> **EXERCISE DIRECTIONS**
All that is wanted is how many lines in the records below include the string "agent".
· · · ·
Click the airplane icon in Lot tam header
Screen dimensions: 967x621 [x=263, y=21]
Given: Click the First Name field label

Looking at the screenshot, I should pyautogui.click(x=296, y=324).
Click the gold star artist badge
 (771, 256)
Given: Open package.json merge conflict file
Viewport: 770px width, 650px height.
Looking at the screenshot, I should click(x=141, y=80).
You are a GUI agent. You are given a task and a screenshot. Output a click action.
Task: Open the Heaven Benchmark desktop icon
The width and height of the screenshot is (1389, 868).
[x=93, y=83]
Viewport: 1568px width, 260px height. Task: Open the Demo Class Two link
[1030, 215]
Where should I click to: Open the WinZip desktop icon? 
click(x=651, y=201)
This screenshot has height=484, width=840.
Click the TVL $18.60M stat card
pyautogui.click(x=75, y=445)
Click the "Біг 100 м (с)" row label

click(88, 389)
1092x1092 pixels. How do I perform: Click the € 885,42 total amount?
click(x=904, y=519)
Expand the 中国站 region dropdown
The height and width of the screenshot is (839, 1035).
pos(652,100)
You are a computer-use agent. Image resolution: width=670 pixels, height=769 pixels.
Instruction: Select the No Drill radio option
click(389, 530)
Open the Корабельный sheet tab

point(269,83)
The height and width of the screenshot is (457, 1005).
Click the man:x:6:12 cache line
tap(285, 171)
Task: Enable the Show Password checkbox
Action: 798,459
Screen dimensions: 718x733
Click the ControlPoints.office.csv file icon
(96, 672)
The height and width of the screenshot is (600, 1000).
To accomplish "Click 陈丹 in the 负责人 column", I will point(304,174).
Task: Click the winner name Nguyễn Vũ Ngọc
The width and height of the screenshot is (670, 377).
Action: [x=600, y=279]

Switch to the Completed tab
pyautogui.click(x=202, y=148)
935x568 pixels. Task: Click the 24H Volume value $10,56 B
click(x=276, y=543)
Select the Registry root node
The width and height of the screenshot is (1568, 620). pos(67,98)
· · · ·
> **WRITTEN ANSWER**
2